Discussion in 'Sports and News' started by YankeeFan, Sep 18, 2014.

  1. LongTimeListener

    LongTimeListener Well-Known Member

    That isn't a reason the pro game is safer. That's a reason it's more dangerous.

    Those huge, fast, strong bodies are housing the same brains they always did, and when they collide, the brain slams against the skull with greater force. No equipment prevents that.
     
  2. cranberry

    cranberry Well-Known Member

    All you need to do is look at the health issues faced by retirees to understand the physical risks of playing professional football.
     
  3. JC

    JC Well-Known Member

    Baseball is more dangerous than football?

    How many pitches are thrown a year and how many hitters actually get hit in the face? Or how many pitchers actually take a line drive to the head? Sure it happens but the chances are minuscule at best.
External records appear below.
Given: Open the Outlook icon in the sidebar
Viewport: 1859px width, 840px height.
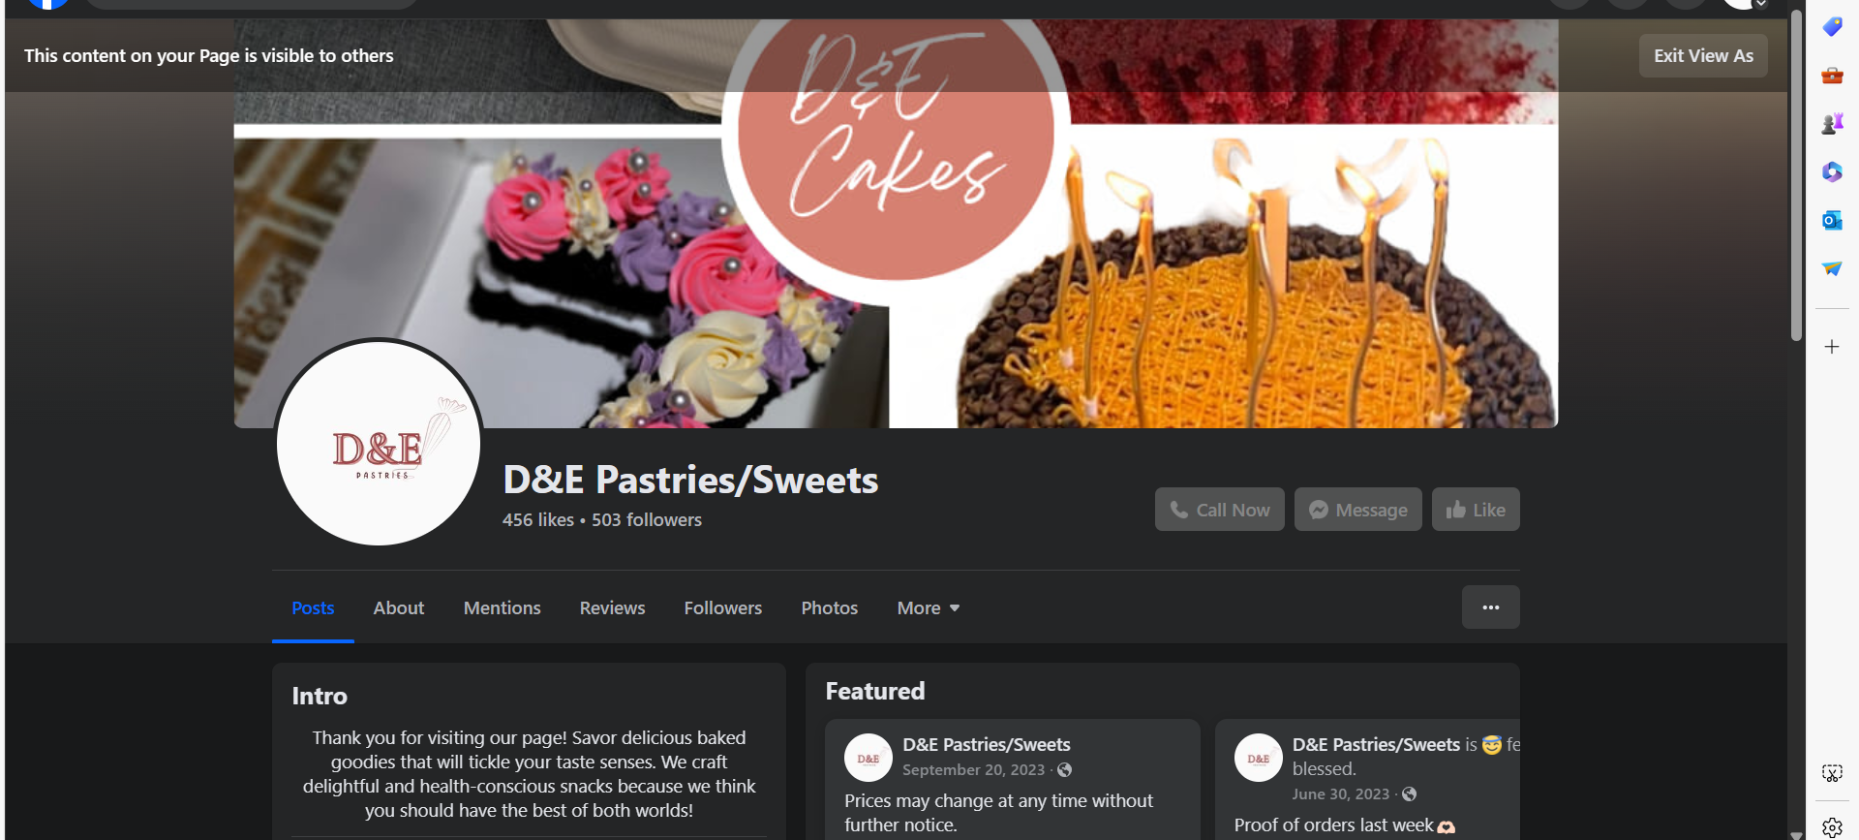Looking at the screenshot, I should (x=1831, y=221).
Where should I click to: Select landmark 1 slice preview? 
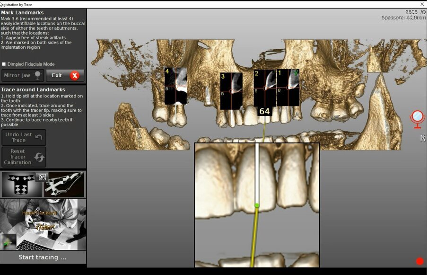pyautogui.click(x=288, y=88)
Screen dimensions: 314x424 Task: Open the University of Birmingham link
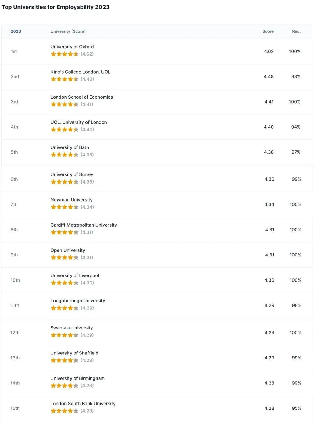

    It's so dangerous that they play almost everyday, take a look at retired ball player and take a look at a retired football player. You tell me who is fairing better. It's a ludicrous statement.
     
  4. joe

    joe Active Member

    I covered Sacred Heart long before it had a football team, and I have long-distant relatives on my mom's side who gave Tipton its name. I don't know how I didn't hear about this kid dying before now.

    I agree with those who think an on-field death in the NFL is an eventuality. It's crazy how big players are today, pro and college.

    I saw ESPN Classic the other day in a restaurant, and they were showing No. 1 Notre Dame against No. 2 Michigan, and my god, the players were so much smaller then than they are today. It looked like a totally different game than college players are playing today.
     
  5. YankeeFan

    YankeeFan Well-Known Member


    A kicked soccer ball most certainly can cause a concussion:


    And, we don't know the cumulative effect of many sub-concussive blows to the brain.
     
  6. SpeedTchr

    SpeedTchr Well-Known Member

    You can't possibly believe that. We haven't even begun to see the effects of widespread use yet.
     
  7. cranberry

    cranberry Well-Known Member

    There's little doubt in my mind that many of the risks are overstated.
     
  8. doctorquant

    doctorquant Well-Known Member

    There have been TONS of NASCAR drivers who died as a result of injuries sustained in competition.
     
  9. goalmouth

    goalmouth Well-Known Member

    When Time makes a pronouncement they're usually wrong -- or late. Like when it annointed David Byrne as the new King of All Auteurs for his execrable True Stories, or their fear-mongering cover story on herpes, just as the AIDS epidemic took hold.
     
  10. novelist_wannabe

    novelist_wannabe Well-Known Member

    A University of Georgia player named Von Gammon died in 1897 from head injuries sustained in a game against Virginia. Wasn't on the field according to what I read, but here's the interesting thing: the Georgia legislature passed a bill banning football, but Gammon's mother convinced the governor at the time, William Yates Atkinson, to veto the bill.
     
  11. Baron Scicluna

    Baron Scicluna Well-Known Member

    The NFL has had at least two players die of heart attacks after games, Stan Mauldin of the Cardinals in 1948 and Dave Sparks of the Redskins in 1954.

    In the AFL, Howard Glenn of the New York Titans collapsed in the shower after a game in 1960 and died. It was later discovered that he had been playing with a broken neck. Obviously, times were different back then.
     
  12. ryanb

    ryanb Member

    This is exactly right. In many cases, the ban is not in place due to known side effects. It is there because the drugs have not been tested enough yet. Perhaps they will be proven safe in time, but that has not happened yet.